WHAT THE TASK REQUIRES: Would you repeat each line below precisely as it stands?

========

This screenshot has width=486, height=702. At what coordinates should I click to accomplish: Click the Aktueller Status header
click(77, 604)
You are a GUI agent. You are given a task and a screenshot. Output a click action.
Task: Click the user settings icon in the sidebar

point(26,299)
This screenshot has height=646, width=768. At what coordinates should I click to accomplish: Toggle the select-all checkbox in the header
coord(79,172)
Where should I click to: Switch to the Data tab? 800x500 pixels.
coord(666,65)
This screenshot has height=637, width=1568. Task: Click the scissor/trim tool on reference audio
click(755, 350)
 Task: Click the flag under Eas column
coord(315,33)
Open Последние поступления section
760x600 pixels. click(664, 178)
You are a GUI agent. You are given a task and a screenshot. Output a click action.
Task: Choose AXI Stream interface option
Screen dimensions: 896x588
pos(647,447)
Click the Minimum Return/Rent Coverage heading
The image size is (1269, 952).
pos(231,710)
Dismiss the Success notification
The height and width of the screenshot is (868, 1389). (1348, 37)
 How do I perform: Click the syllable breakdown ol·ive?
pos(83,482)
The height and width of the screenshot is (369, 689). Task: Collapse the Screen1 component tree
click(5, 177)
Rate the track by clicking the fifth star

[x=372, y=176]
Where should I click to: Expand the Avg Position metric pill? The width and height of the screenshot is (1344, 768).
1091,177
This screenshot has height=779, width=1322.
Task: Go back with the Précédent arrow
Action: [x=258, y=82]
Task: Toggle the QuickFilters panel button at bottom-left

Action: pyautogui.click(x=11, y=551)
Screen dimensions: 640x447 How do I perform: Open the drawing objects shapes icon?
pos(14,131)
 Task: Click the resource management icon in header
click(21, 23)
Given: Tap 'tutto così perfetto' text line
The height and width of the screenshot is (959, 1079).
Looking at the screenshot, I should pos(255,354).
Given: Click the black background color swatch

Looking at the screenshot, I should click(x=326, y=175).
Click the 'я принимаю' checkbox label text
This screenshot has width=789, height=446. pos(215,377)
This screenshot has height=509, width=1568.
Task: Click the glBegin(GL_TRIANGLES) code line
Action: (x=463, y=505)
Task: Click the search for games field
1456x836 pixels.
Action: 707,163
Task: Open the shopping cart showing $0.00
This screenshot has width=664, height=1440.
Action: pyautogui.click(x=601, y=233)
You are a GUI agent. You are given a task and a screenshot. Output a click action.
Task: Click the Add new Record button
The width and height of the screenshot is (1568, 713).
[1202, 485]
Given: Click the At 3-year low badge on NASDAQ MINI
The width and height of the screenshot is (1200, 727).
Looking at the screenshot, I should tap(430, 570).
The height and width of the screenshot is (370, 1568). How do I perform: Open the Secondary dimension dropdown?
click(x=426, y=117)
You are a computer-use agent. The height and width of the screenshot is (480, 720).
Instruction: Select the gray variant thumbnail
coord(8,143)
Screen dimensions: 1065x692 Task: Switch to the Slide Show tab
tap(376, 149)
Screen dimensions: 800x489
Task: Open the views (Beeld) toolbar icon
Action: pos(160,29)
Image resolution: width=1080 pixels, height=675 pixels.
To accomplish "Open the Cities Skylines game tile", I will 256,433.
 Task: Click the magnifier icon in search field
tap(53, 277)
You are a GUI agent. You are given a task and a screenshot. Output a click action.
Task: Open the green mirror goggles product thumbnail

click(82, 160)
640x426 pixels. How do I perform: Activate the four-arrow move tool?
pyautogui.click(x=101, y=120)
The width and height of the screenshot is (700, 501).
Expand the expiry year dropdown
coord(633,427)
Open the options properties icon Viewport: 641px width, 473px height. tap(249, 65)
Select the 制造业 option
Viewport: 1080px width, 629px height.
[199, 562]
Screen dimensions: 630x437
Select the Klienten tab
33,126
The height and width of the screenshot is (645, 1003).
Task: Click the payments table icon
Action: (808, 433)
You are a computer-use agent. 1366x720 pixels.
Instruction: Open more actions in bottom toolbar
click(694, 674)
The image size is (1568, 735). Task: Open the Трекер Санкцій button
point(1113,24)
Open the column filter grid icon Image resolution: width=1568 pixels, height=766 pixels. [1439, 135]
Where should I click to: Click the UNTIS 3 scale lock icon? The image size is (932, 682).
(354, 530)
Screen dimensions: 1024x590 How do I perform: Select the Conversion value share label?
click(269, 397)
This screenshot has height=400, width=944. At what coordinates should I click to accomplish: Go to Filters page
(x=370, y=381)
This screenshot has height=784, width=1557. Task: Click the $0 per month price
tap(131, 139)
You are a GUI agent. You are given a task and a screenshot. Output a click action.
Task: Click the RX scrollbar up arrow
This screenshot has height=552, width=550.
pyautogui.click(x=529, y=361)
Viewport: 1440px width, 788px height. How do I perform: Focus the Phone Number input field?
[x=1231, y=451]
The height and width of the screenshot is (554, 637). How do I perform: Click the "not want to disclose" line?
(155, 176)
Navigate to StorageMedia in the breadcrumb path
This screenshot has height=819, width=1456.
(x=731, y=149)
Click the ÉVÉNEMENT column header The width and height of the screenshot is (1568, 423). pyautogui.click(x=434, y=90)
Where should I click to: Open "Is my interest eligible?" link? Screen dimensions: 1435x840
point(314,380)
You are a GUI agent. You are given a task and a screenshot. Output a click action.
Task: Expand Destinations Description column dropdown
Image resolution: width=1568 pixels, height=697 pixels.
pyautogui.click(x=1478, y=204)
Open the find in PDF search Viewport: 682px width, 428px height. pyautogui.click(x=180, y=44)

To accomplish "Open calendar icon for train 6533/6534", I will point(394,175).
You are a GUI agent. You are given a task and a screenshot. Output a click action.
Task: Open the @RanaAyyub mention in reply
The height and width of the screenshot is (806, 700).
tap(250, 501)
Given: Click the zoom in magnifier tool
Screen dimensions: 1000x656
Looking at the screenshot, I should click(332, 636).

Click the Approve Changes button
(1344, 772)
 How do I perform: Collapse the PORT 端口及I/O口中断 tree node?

========

WRITTEN RESPONSE:
This screenshot has width=486, height=702. At what coordinates should I click to accomplish: Click the Aktueller Status header
click(77, 604)
You are a GUI agent. You are given a task and a screenshot. Output a click action.
Task: Click the user settings icon in the sidebar

point(26,299)
This screenshot has height=646, width=768. At what coordinates should I click to accomplish: Toggle the select-all checkbox in the header
coord(79,172)
Where should I click to: Switch to the Data tab? 800x500 pixels.
coord(666,65)
This screenshot has height=637, width=1568. Task: Click the scissor/trim tool on reference audio
click(755, 350)
 Task: Click the flag under Eas column
coord(315,33)
Open Последние поступления section
760x600 pixels. click(664, 178)
You are a GUI agent. You are given a task and a screenshot. Output a click action.
Task: Choose AXI Stream interface option
Screen dimensions: 896x588
pos(647,447)
Click the Minimum Return/Rent Coverage heading
The image size is (1269, 952).
pos(231,710)
Dismiss the Success notification
The height and width of the screenshot is (868, 1389). (1348, 37)
 How do I perform: Click the syllable breakdown ol·ive?
pos(83,482)
The height and width of the screenshot is (369, 689). Task: Collapse the Screen1 component tree
click(5, 177)
Rate the track by clicking the fifth star

[x=372, y=176]
Where should I click to: Expand the Avg Position metric pill? The width and height of the screenshot is (1344, 768).
1091,177
This screenshot has height=779, width=1322.
Task: Go back with the Précédent arrow
Action: [x=258, y=82]
Task: Toggle the QuickFilters panel button at bottom-left

Action: pyautogui.click(x=11, y=551)
Screen dimensions: 640x447 How do I perform: Open the drawing objects shapes icon?
pos(14,131)
 Task: Click the resource management icon in header
click(21, 23)
Given: Tap 'tutto così perfetto' text line
The height and width of the screenshot is (959, 1079).
Looking at the screenshot, I should pos(255,354).
Given: Click the black background color swatch

Looking at the screenshot, I should click(x=326, y=175).
Click the 'я принимаю' checkbox label text
This screenshot has width=789, height=446. pos(215,377)
This screenshot has height=509, width=1568.
Task: Click the glBegin(GL_TRIANGLES) code line
Action: (x=463, y=505)
Task: Click the search for games field
1456x836 pixels.
Action: 707,163
Task: Open the shopping cart showing $0.00
This screenshot has width=664, height=1440.
Action: pyautogui.click(x=601, y=233)
You are a GUI agent. You are given a task and a screenshot. Output a click action.
Task: Click the Add new Record button
The width and height of the screenshot is (1568, 713).
[1202, 485]
Given: Click the At 3-year low badge on NASDAQ MINI
The width and height of the screenshot is (1200, 727).
Looking at the screenshot, I should tap(430, 570).
The height and width of the screenshot is (370, 1568). How do I perform: Open the Secondary dimension dropdown?
click(x=426, y=117)
You are a computer-use agent. The height and width of the screenshot is (480, 720).
Instruction: Select the gray variant thumbnail
coord(8,143)
Screen dimensions: 1065x692 Task: Switch to the Slide Show tab
tap(376, 149)
Screen dimensions: 800x489
Task: Open the views (Beeld) toolbar icon
Action: pos(160,29)
Image resolution: width=1080 pixels, height=675 pixels.
To accomplish "Open the Cities Skylines game tile", I will 256,433.
 Task: Click the magnifier icon in search field
tap(53, 277)
You are a GUI agent. You are given a task and a screenshot. Output a click action.
Task: Open the green mirror goggles product thumbnail

click(82, 160)
640x426 pixels. How do I perform: Activate the four-arrow move tool?
pyautogui.click(x=101, y=120)
The width and height of the screenshot is (700, 501).
Expand the expiry year dropdown
coord(633,427)
Open the options properties icon Viewport: 641px width, 473px height. tap(249, 65)
Select the 制造业 option
Viewport: 1080px width, 629px height.
[199, 562]
Screen dimensions: 630x437
Select the Klienten tab
33,126
The height and width of the screenshot is (645, 1003).
Task: Click the payments table icon
Action: (808, 433)
You are a computer-use agent. 1366x720 pixels.
Instruction: Open more actions in bottom toolbar
click(694, 674)
The image size is (1568, 735). Task: Open the Трекер Санкцій button
point(1113,24)
Open the column filter grid icon Image resolution: width=1568 pixels, height=766 pixels. [1439, 135]
Where should I click to: Click the UNTIS 3 scale lock icon? The image size is (932, 682).
(354, 530)
Screen dimensions: 1024x590 How do I perform: Select the Conversion value share label?
click(269, 397)
This screenshot has height=400, width=944. At what coordinates should I click to accomplish: Go to Filters page
(x=370, y=381)
This screenshot has height=784, width=1557. Task: Click the $0 per month price
tap(131, 139)
You are a GUI agent. You are given a task and a screenshot. Output a click action.
Task: Click the RX scrollbar up arrow
This screenshot has height=552, width=550.
pyautogui.click(x=529, y=361)
Viewport: 1440px width, 788px height. How do I perform: Focus the Phone Number input field?
[x=1231, y=451]
The height and width of the screenshot is (554, 637). How do I perform: Click the "not want to disclose" line?
(155, 176)
Navigate to StorageMedia in the breadcrumb path
This screenshot has height=819, width=1456.
(x=731, y=149)
Click the ÉVÉNEMENT column header The width and height of the screenshot is (1568, 423). pyautogui.click(x=434, y=90)
Where should I click to: Open "Is my interest eligible?" link? Screen dimensions: 1435x840
point(314,380)
You are a GUI agent. You are given a task and a screenshot. Output a click action.
Task: Expand Destinations Description column dropdown
Image resolution: width=1568 pixels, height=697 pixels.
pyautogui.click(x=1478, y=204)
Open the find in PDF search Viewport: 682px width, 428px height. pyautogui.click(x=180, y=44)

To accomplish "Open calendar icon for train 6533/6534", I will point(394,175).
You are a GUI agent. You are given a task and a screenshot. Output a click action.
Task: Open the @RanaAyyub mention in reply
The height and width of the screenshot is (806, 700).
tap(250, 501)
Given: Click the zoom in magnifier tool
Screen dimensions: 1000x656
Looking at the screenshot, I should click(332, 636).

Click the Approve Changes button
(1344, 772)
 How do I perform: Collapse the PORT 端口及I/O口中断 tree node?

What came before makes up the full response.